Recoverable Compression: A Multimodal Vision Token Recovery Mechanism Guided by Text Information

TL;DR

This paper introduces a text-guided dynamic visual token recovery method for multimodal models that maintains performance while significantly reducing visual tokens, enhancing efficiency without retraining.

Contribution

It proposes a novel, training-free token recovery mechanism guided by text similarity, improving token compression in multimodal vision-language models.

Findings

Achieves 90% reduction in visual tokens on average.

Maintains comparable performance to original models.

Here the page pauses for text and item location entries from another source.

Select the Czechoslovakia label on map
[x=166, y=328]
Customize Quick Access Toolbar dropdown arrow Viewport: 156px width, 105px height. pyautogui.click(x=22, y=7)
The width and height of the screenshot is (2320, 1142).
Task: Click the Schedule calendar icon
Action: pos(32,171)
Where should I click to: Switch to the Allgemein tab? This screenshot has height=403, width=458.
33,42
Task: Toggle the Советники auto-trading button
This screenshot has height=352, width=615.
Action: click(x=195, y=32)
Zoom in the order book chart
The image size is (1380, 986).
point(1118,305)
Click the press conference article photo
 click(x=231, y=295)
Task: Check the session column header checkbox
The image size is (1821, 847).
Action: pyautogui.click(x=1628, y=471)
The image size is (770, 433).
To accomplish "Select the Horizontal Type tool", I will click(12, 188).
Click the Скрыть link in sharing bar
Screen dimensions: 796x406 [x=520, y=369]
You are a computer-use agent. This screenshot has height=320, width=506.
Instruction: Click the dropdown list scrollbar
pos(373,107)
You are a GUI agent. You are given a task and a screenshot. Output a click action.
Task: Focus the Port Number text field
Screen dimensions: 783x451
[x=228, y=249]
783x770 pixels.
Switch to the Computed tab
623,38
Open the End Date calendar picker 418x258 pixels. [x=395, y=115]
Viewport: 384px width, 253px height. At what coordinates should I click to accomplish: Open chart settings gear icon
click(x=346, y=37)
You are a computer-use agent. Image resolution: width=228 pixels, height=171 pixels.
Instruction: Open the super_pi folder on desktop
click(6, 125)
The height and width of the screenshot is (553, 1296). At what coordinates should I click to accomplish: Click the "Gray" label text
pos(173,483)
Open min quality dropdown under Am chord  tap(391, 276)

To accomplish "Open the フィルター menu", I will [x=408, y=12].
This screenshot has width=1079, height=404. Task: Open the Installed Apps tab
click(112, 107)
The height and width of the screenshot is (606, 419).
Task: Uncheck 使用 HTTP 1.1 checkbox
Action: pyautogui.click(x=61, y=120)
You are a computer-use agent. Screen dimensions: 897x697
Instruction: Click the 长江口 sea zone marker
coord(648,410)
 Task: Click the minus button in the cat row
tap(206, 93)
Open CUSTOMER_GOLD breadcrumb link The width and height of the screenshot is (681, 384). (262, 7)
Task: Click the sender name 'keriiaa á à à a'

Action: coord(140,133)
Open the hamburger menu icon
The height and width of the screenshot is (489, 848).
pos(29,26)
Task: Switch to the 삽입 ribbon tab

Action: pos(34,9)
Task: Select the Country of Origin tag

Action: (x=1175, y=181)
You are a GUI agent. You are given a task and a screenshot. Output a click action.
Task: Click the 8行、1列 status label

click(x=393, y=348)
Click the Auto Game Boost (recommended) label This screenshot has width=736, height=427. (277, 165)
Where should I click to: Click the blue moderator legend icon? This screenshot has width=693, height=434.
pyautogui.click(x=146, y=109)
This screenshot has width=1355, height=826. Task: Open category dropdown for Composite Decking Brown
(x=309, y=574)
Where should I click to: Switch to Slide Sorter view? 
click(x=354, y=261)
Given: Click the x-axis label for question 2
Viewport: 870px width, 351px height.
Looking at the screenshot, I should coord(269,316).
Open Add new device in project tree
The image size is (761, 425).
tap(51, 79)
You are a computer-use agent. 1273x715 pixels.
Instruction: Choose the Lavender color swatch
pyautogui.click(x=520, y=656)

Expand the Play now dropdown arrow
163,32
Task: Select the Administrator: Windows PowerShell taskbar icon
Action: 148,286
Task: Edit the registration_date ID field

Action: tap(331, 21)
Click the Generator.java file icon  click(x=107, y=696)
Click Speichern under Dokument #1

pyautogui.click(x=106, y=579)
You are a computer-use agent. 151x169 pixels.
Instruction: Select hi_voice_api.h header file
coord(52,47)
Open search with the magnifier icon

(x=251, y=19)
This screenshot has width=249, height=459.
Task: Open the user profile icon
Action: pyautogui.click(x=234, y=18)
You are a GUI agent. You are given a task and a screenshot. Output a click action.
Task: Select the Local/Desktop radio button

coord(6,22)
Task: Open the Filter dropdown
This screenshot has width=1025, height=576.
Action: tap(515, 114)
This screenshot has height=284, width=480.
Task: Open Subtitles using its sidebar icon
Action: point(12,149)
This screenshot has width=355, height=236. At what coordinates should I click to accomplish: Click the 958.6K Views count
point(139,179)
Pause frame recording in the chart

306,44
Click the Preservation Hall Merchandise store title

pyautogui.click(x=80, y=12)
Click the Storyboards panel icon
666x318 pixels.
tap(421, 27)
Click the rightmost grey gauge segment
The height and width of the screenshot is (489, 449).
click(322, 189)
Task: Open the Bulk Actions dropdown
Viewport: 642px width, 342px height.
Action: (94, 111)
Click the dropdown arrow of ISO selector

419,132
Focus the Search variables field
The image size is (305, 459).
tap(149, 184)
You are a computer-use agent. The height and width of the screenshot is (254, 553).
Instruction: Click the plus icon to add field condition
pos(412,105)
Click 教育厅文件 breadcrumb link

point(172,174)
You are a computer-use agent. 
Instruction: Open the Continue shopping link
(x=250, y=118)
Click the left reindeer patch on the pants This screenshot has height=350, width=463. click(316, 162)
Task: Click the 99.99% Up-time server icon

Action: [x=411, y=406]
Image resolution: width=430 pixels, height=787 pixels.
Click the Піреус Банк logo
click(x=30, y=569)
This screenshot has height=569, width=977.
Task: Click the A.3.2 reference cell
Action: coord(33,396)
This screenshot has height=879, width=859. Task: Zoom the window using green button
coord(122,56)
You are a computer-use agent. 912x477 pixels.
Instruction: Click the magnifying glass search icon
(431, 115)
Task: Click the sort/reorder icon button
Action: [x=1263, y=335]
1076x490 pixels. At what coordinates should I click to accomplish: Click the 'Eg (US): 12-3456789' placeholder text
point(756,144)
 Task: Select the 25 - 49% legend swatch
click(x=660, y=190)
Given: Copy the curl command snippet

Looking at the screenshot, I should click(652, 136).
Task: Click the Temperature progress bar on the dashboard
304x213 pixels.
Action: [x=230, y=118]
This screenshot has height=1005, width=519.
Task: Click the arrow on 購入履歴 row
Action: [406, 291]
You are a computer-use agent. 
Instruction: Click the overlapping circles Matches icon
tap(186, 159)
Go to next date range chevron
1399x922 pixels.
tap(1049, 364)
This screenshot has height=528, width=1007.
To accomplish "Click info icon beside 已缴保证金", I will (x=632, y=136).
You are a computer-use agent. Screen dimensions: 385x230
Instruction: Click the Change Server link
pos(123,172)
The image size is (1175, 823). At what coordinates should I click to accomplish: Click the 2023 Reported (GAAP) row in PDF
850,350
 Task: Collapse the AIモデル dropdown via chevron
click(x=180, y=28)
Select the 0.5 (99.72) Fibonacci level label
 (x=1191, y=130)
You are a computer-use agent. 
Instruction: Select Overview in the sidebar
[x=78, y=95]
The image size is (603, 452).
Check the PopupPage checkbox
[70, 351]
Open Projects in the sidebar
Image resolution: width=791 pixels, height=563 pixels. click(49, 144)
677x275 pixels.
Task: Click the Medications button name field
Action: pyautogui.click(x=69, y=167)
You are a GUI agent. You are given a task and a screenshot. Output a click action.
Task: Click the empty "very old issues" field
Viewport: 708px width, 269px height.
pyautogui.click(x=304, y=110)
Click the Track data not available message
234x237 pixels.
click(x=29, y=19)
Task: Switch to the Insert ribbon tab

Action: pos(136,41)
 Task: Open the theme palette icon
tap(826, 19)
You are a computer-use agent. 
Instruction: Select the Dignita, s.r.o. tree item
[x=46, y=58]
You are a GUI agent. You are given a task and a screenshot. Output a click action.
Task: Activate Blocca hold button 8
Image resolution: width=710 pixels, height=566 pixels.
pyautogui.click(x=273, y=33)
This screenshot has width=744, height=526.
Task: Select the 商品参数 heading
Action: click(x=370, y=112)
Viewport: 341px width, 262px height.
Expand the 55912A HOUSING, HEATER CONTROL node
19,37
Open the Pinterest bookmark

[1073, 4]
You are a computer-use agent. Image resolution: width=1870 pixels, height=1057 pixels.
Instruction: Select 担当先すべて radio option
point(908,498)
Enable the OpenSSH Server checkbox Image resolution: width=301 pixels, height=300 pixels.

Demonstrates effectiveness across various visual tasks.

Abstract

With the advancement of large-scale language modeling techniques, large multimodal models combining visual encoders with large language models have demonstrated exceptional performance in various visual tasks. Most of the current large-scale multimodal models achieve this by mapping visual features obtained from the visual encoder into a large language model and using them as inputs alongside text for downstream tasks. Therefore, the number of visual tokens directly affects the training and inference speed of the model. There has been significant work on token pruning for visual transformers, but for large multimodal models, only relying on visual information for token pruning or compression may lead to significant loss of important information. On the other hand, the textual input in the form of a question may contain valuable information that can aid in answering the question, providing additional knowledge to the model. To address the potential oversimplification and excessive pruning that can occur with most purely visual token pruning methods, we propose a text information-guided dynamic visual token recovery mechanism that does not require training. This mechanism leverages the similarity between the question text and visual tokens to recover visually meaningful tokens with important text information while merging other less important tokens. Experimental results demonstrate that our proposed method achieves comparable performance to the original approach while compressing the visual tokens to an average of 10% of the original quantity. Our source code will be made publicly available following acceptance.